Is Universal Basic Income The Answer Against ‘The Rise of the Robots’?

Is Universal Income The Answer Against ‘The Rise of the Robots’?

Just a few years ago, Universal Basic Income was a taboo word in the economic circles. No country or big enterprise would dare to pronounce those words in public as they feared the spread of the “free-money” idea. Nowadays, it seems the only solution in the near future to prevent (most likely) job losses from the rising of machines in the labour sector.

Automation and new AI development are taking over the production in factories, the management of companies, through high-end software and even the customer service in the retail sector. According to some experts, new automation and AI are putting at risks the jobs of the future.

Besides, there is something happening that wouldn’t be tolerated by future generations. Thanks to robotics and new AI, the production will be massive, creating extreme wealth in those ‘upgraded’ countries. It would be hard to explain, then, why all the extra profit is not going back to the job-less citizens.

Redistribution of the extra wealth through Cash Handouts

It is at that point when Universal Basic Income becomes ‘something to look at’. If a country’s GDP is growing, big companies are making tons of money at job’s cost. Some of that extra wealth should be revenue in the citizen’s pokets. Better if it is by cash.

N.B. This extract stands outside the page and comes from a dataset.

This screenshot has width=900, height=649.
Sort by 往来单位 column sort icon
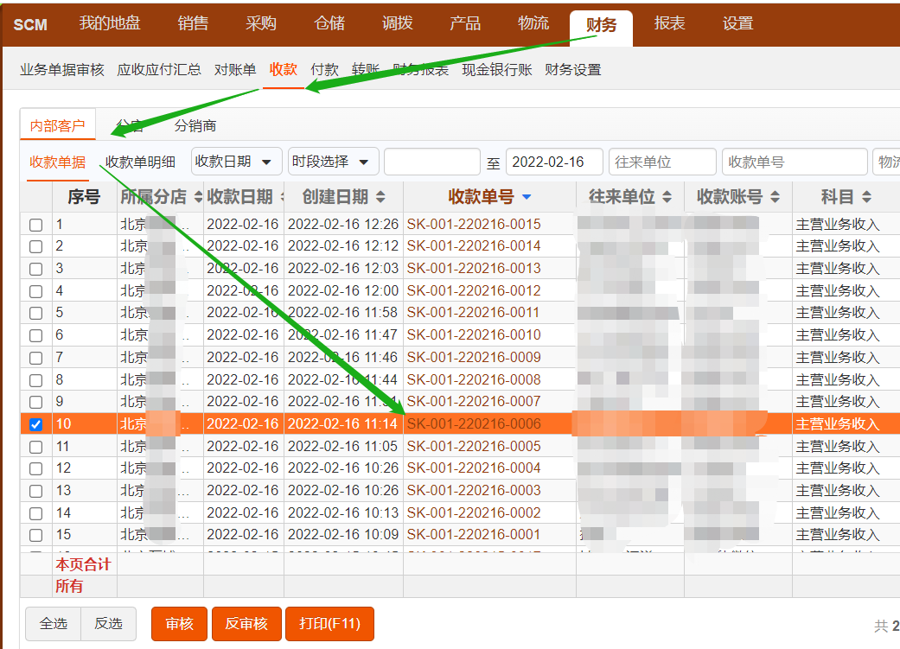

This idea is even shared by billionaires magnates as Richard Branson. Speaking with Business Insider Nordic while in Helsinki for the Nordic Business Forum recently, he agreed that “basic income is going to be all the more important. If a lot more wealth is created by AI, the least that a country should be able to do is that a lot of that wealth that is created by AI goes back into making sure that everybody has a safety net.”

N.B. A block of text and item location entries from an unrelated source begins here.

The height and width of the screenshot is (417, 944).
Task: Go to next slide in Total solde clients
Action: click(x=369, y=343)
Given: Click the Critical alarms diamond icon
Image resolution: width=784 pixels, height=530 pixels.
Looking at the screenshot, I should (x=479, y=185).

The accelerating speed of automation will put people out of work faster than they can be retrained, and therefore governments will need to pay people to live.

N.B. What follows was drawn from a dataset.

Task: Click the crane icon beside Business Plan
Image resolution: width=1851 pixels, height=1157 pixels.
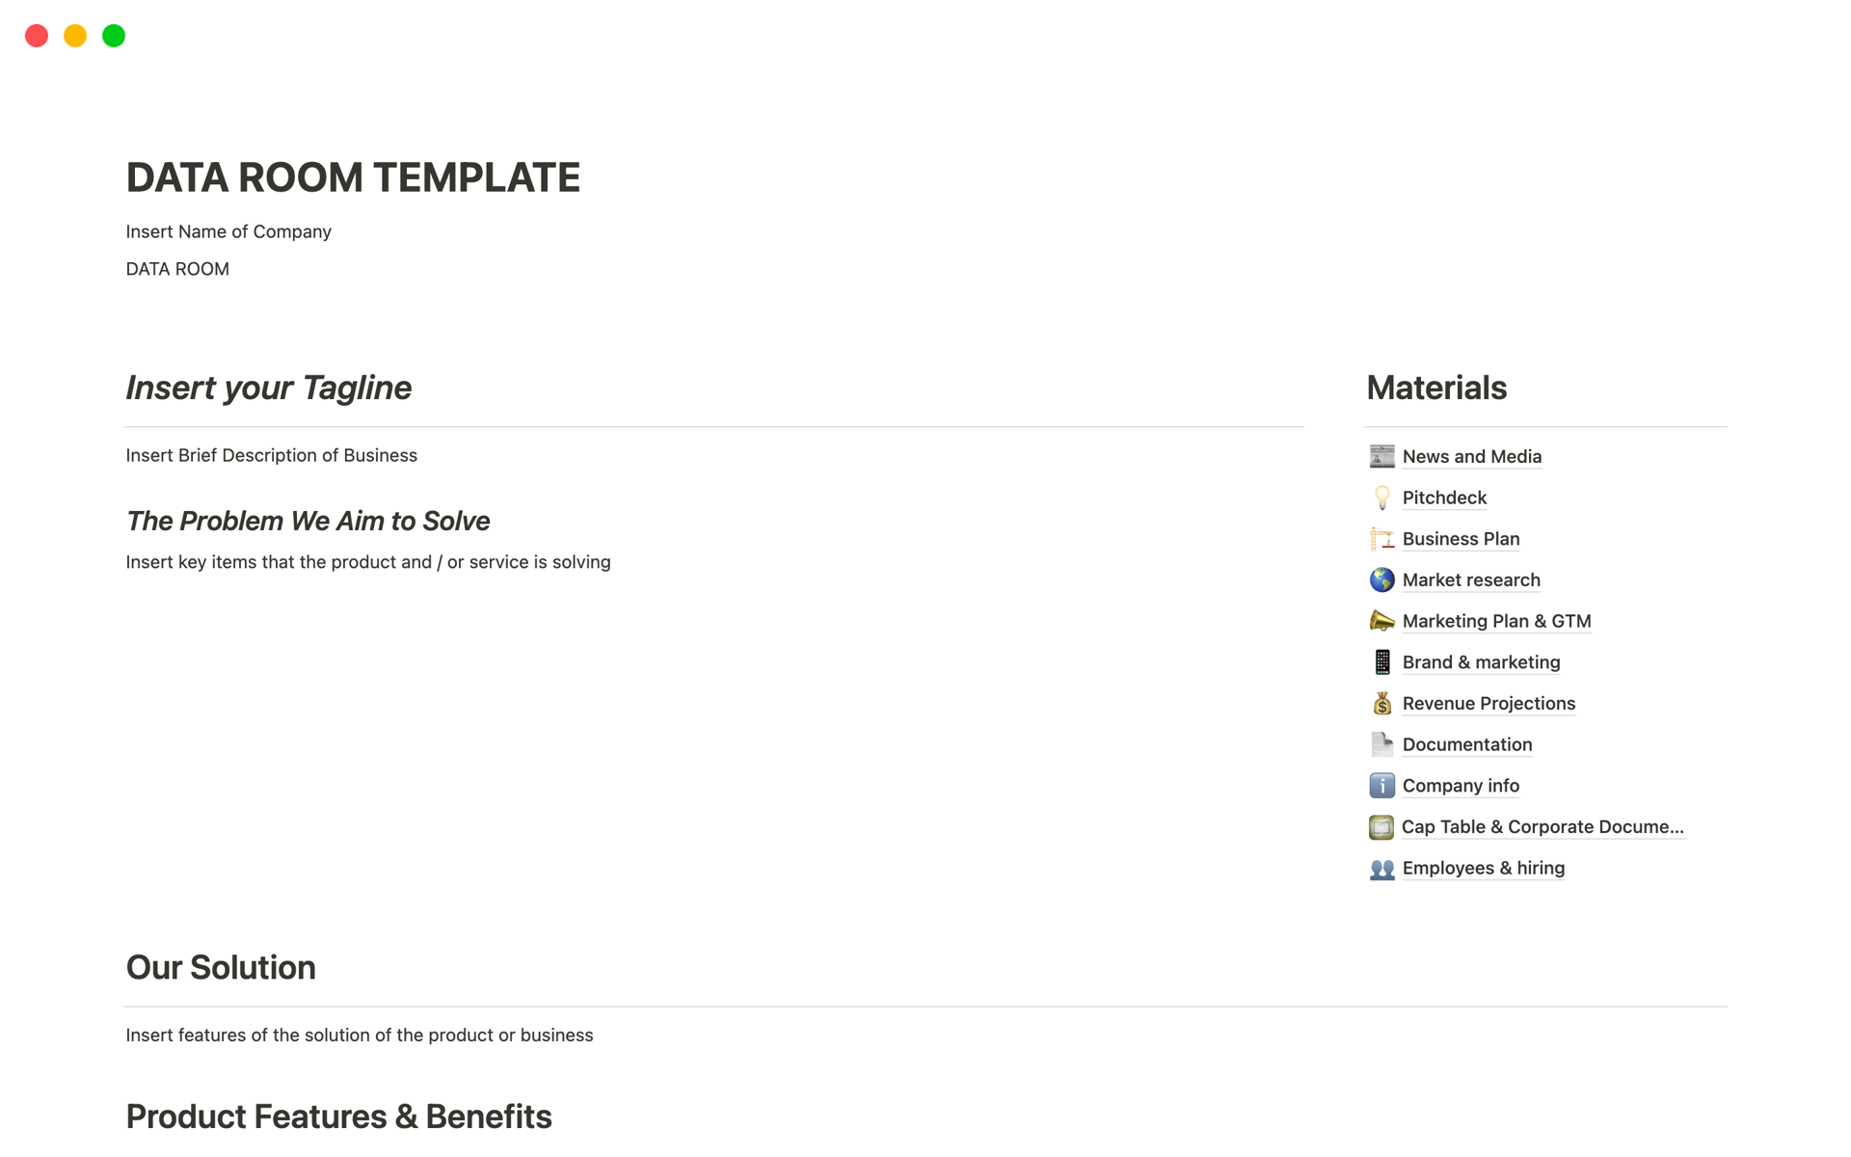Action: [1382, 539]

Finland is experimenting with universal basic income and a privately funded study of the effects of cash handouts is getting off the ground in the United States too. The important data behind those experiments is about how people will use all the free time they will enjoy without the need for job seeking.

Indeed, first conclusions out of the Finland’s experiment go towards the right direction. As it was thought in first place, people, with their basic needs covered, can decide better about what they want to do and how to accomplish it. The basic income allows them more time to be creative and entrepreneurial.

On the other hand, there are other voices criticising the effects of the Universal Basic Income. That is the case of Experts working for University College London’s Institute for Global Prosperity (IGP).

Under the Universal Basic Services, The Freedom Pass in transport should be expanded to everyone

Universal Basic Services, the real alternative

For them, UBI shouldn’t be the answer to the probable scenario of lack of jobs in the near future. They came up with an idea already implemented in Europe in a much lower grade. They say that the universal ethos of the NHS should be expanded to cover other areas of life to mitigate the disruption caused by technological change. That means an almost complete coverage of living needs. In the specific case of the Britain, UK citizens should receive free housing, food, transport and internet access to counter a “rise of the robots” that threatens to eradicate millions of jobs. They call it Universal Basic Services instead. They describe their proposal in an article in the Independent.

The radical proposal includes building 1.5 million new social homes to provide rent-free accommodation to those in most need and supplying one third of all meals for the estimated 2.2 million households who struggle to experience food insecurity each year.

Furthermore, The Freedom Pass, which allows disabled people and those aged over 60 to travel locally for free, would be expanded to everyone. Basic internet and telephone access would also be paid for by the state, allowing everyone, including those on low or no incomes, to access work opportunities, “as well as participate in our democracy as informed citizens”, the IGP said.

For the IGP, “instead of attempting to alleviate poverty through redistributive payments and minimum wages, the state should instead provide everyone with the services they need to feel secure in society.”